Los balseros digitales en busca de la Isla Tortuga

Es difícil evaluar la dimensión de lo que está sucediendo ahora mismo en las redes sociales, pero resulta fácil detectar un movimiento migratorio y un runrún de “balseros digitales” que desean emigrar en estampida, como una manada de ñúes.

El hartazgo y la desconfianza los genera el hecho de que las plataformas de soporte de la comunicación y transmisión de contenidos se han privatizado desde el origen por la puerta de atrás con la tonta idea de que se trataba de clubes privados que tenían reservado el derecho de admisión.

Desde esa perspectiva de la propiedad privada, casi nada que alegar, pero lo que en principio fue una sala de cotilleos entre universitarios, en apenas unos años se ha convertido en un operativo colosal en régimen de cuasi monopolio que aglutina el control de la información y de casi todo lo que configura los imaginarios colectivos a nivel local y también planetario.

El equivalente de lo que digo no es, como mucha gente piensa, que todas las televisiones pertenecieran a unas pocas manos y se hubiesen puesto de acuerdo en emitir un mensaje único sin lugar a la discrepancia, aunque en algo se parece a eso, sino que más bien es como si esta gente hubiese privatizado el éter.

Material proporcionado:
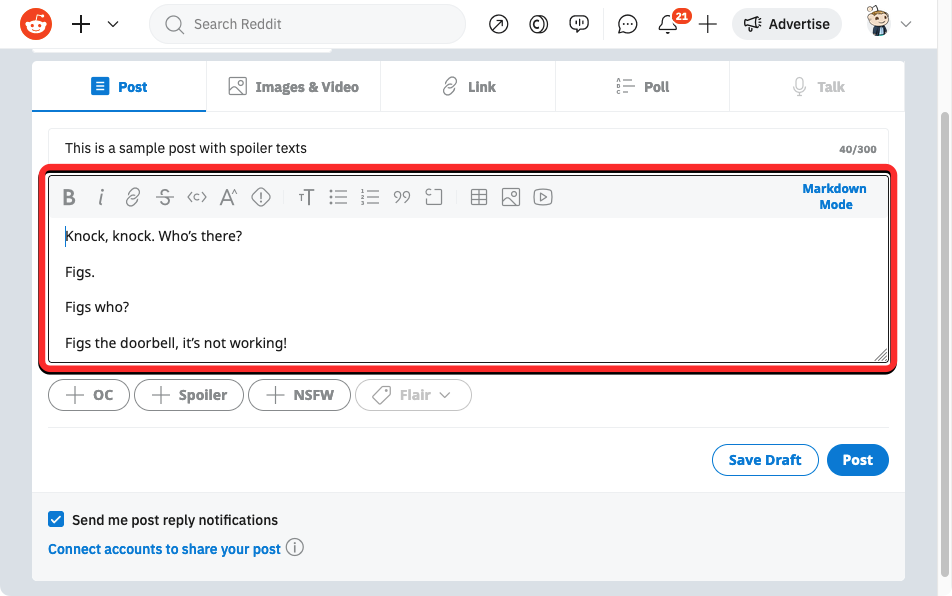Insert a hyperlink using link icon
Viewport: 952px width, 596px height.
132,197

* * *

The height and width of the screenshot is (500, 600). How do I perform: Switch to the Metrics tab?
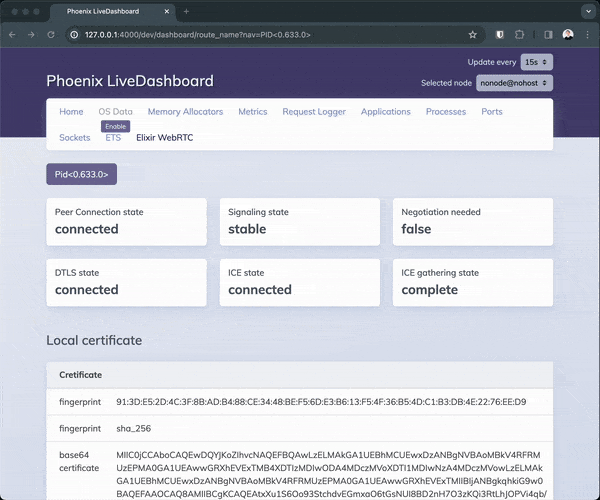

==

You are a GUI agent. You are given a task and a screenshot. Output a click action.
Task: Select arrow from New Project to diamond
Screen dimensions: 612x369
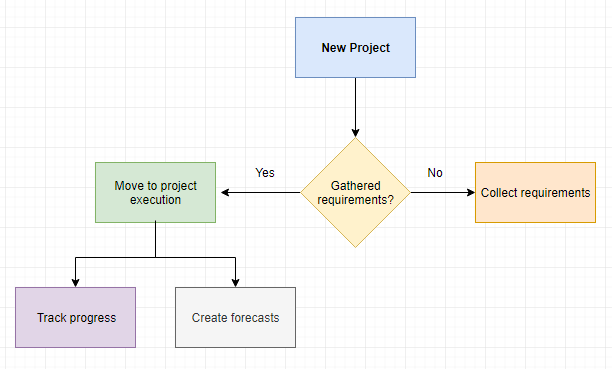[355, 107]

Tarea pendiente: ¿Puedes repetir palabra por palabra el texto completo sobre los balseros digitales?

Respuesta completa:
Los balseros digitales en busca de la Isla Tortuga

Es difícil evaluar la dimensión de lo que está sucediendo ahora mismo en las redes sociales, pero resulta fácil detectar un movimiento migratorio y un runrún de “balseros digitales” que desean emigrar en estampida, como una manada de ñúes.

El hartazgo y la desconfianza los genera el hecho de que las plataformas de soporte de la comunicación y transmisión de contenidos se han privatizado desde el origen por la puerta de atrás con la tonta idea de que se trataba de clubes privados que tenían reservado el derecho de admisión.

Desde esa perspectiva de la propiedad privada, casi nada que alegar, pero lo que en principio fue una sala de cotilleos entre universitarios, en apenas unos años se ha convertido en un operativo colosal en régimen de cuasi monopolio que aglutina el control de la información y de casi todo lo que configura los imaginarios colectivos a nivel local y también planetario.

El equivalente de lo que digo no es, como mucha gente piensa, que todas las televisiones pertenecieran a unas pocas manos y se hubiesen puesto de acuerdo en emitir un mensaje único sin lugar a la discrepancia, aunque en algo se parece a eso, sino que más bien es como si esta gente hubiese privatizado el éter.